*** Source material ***

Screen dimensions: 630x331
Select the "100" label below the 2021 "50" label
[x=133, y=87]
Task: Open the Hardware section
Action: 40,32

*** End of Source material ***

→ **Exercise objective**: The data above must be reproduced in full, exactly as given.

→ **Result for this exercise**:
Screen dimensions: 630x331
Select the "100" label below the 2021 "50" label
[x=133, y=87]
Task: Open the Hardware section
Action: 40,32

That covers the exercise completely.